USS VALLEY FORGE (LPH-8) SHIP’S H-34 HELICOPTER “BEARCAT ONE” RESCUE 1968 Bruce Browne, AFCM USN (Ret.)
During my tour on the USS Valley Forge (LPH-8) in 1968 off the coast of Vietnam, I was the crew chief of “Bearcat One,” the Valley Forge’s ships helicopter, an H-34. One of our Marine H46’s from Marine Medium Helicopter Squadron HMM-164 “Flying Death” was sent to Danang to pick up passengers and mail.
The Marine pilot was a brand new HAC. After lifting off with a large amount of mail and about 14 passengers, he lost some power on one engine. Still airworthy, he continued to head for the VALLEY FORGE which was about 60 miles away near the DMZ.
Upon making his approach to the VALLEY FORGE, he lost power on his other engine and ended up in the drink. Keeping in mind that his rotors were still turning, and he was still afloat, the beach was only about a mile away. I never understood why he didn’t just water taxi to the beach. (See photo.)
By this time, half the ship’s company was on the flight deck watching this event. We launched Bearcat one, The USS Valley Forge’s Ship’s SAR Helo, an H-34 and were hovering aft of the H46 in the water waiting for people to disembark, At the same time, the Ships Bosin, a W4 launched the ship’s lifeboat. As a side note, this Bosin hated “Airedales” and “Helicopters” in particular. When the Bosin launched the life boat, it capsized, and now we had six new people in the water.
As the H46 tried to lighten ship to get airborne, things started coming out back of the H46, (no passengers were in the water yet.) Every time something else got thrown out of the H46, a big cheer would come from the flight deck, until they started throwing out the mail. You can imagine the VALLEY FORGE crews response to that.
After lightening ship as much as they could, out came the passengers one by one. I had a rescue crewman’s dream, never saw so many bodies in the water at one time.

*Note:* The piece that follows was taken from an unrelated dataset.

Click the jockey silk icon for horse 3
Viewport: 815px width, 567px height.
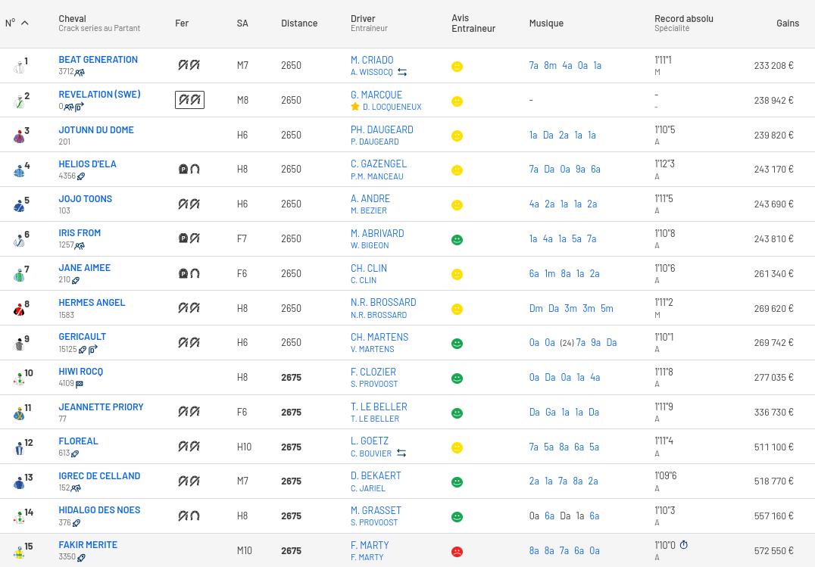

We picked up all these guys (maybe about 16 counting the crew), but the best was yet to come. It appeared one of the passengers was drowning and had gone under twice when I told the pilot I had to get this guy right away. Before he could answer, I removed my helmet and jumped. (See photo.)
Since my view was at open water with no horizon, I didn’t have any idea how high we were (see photo.) It was only after I got back to the ship that someone told me we must have been about 100 feet as we were higher than the flight deck (80 feet.) All I remember was, it is sure taking a long time to get to the water. As it turned out, I got the guy in the water into the horse collar, and the pilot hoisted him up and then came back for me.
One of the people I picked up that day was the ship’s Bosin, and he was not too happy to see me.
You would think this story is over, but the best part is yet to come. After all crew and passengers had got out of the H46, the pilot lowered the door just aft of the cockpit. The H46 was now still turning, and I suppose he had locked the controls up, as he stood on the steps of the door, he had his helmet on and a camera around his neck. He removed his helmet, threw it in the water, saluted the flight deck, and a big cheer went up. Next, he opened the cover of his camera, checked the light reading and proceeded to take several pictures of the people on the flight deck (with cheers from the ship’s crew.)
Last but not least, he now removes the camera from around his neck, salutes again (another cheer from the flight deck) and throws his camera in the water, jumps in, and swims away. I picked him up and right on cue, the H46 goes to Davy Jone’s locker.
Before we returned to the ship, I took off my wet flight suit, got out of Bearcat One and the V1 Chief (my friend) didn’t recognize me in my underwear and tried to take me to sickbay thinking I was a survivor (see photo). All in all, an exciting day.